Les statistiques descriptives obtenues ont été réalisées grâce au logiciel Sphinx IQ v2. Les augmentations ou diminution des pourcentages indiqués dans la partie résultats se rapporte à l'augmentation du nombre total d'enseignants interrogés (échantillon total).

5. Résultats

5.1. Évolution par rapport à l’avant confinement des usages du numérique en situation d’enseignement à distance subie

Les résultats obtenus (voir figure 1) mettent en évidence que la messagerie institutionnelle est l’outil majoritairement utilisé par les enseignants avant mais aussi pendant le confinement. Il est cité par plus de 70 % des répondants. Avant le confinement, 63 % des enseignants du premier degré l’utilisaient, 84 % dans le second degré et 95 % dans le supérieur. Pendant le confinement, on observe - 7 % d’utilisateurs pour le supérieur (différence de pourcentage sur l’échantillon total), + 3 % dans le second degré et + 20 % dans le premier degré.

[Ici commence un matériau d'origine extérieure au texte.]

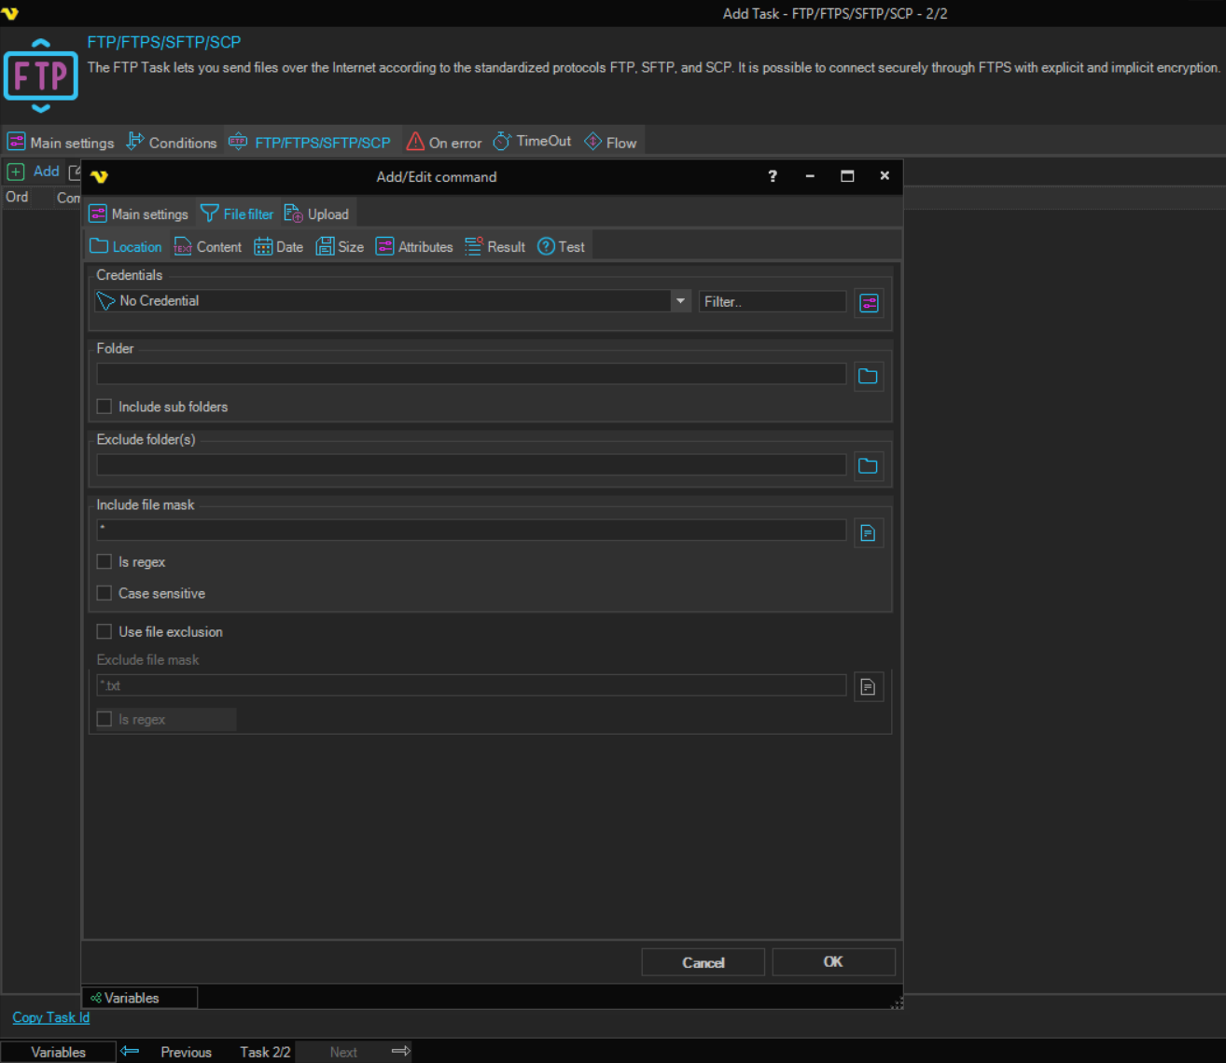Image resolution: width=1226 pixels, height=1063 pixels.
Task: Expand the No Credential dropdown arrow
Action: click(680, 301)
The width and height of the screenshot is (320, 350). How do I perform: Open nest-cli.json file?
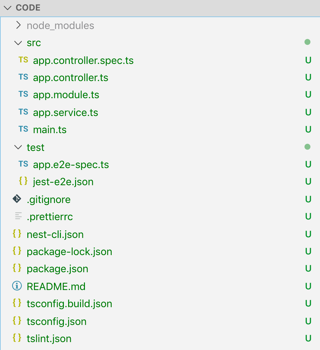(x=55, y=234)
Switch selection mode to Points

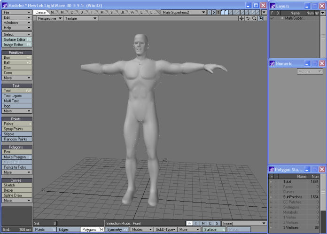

Figure 1 • Usages du numérique avant vs. pendant le confinement

Les formulaires et enquêtes étaient déclarés être utilisés avant le confinement par 19 % des enseignants du premier degré, 21 % des enseignants du second degré et par 34 % des enseignants du supérieur. Pendant le confinement, on observe une augmentation de ce taux de + 14 % dans l’enseignement primaire, de + 15 % dans le secondaire et de + 35 % dans l’enseignement supérieur.

Les contenus clés en main de type Etincel, Eduthèque, etc. sont déclarés être utilisés par 9 % des enseignants du premier degré, 11 % du second degré et 3 % dans le supérieur. L’usage de ces contenus a peu convaincu les enseignants même lors du confinement puisque leur utilisation augmente de + 9 % dans le premier degré, + 4 % dans le second degré et + 1 % dans l’enseignement supérieur.

Les banques de ressources numériques pour l’école restent quant à elles encore faiblement utilisées : 20 % des enseignants du premier degré affirment qu’ils l’utilisaient avant le confinement, contre 16 % des enseignants du second degré et 7 % dans le supérieur. Les usages ont été légèrement modifiés pendant le confinement pour les enseignants du premier degré avec + 13 %, dans le second degré avec + 5 %, tandis que dans le supérieur il n'a presque pas évolué avec - 1 %.

L’utilisation d’outils de diffusion de contenus et d’informations permettant la transmission des notes, de feedbacks ou d’informations diverses est très largement répandue dans le second degré : 85 % des enseignants utilisent des outils comme Pronote, contre 15 % dans le primaire et 20 % dans le supérieur avant le confinement. Leurs usages ont faiblement augmenté pendant le confinement avec + 8 % des enseignants du premier degré, + 3 % pour ceux du second degré, et + 10 % dans l’enseignement supérieur.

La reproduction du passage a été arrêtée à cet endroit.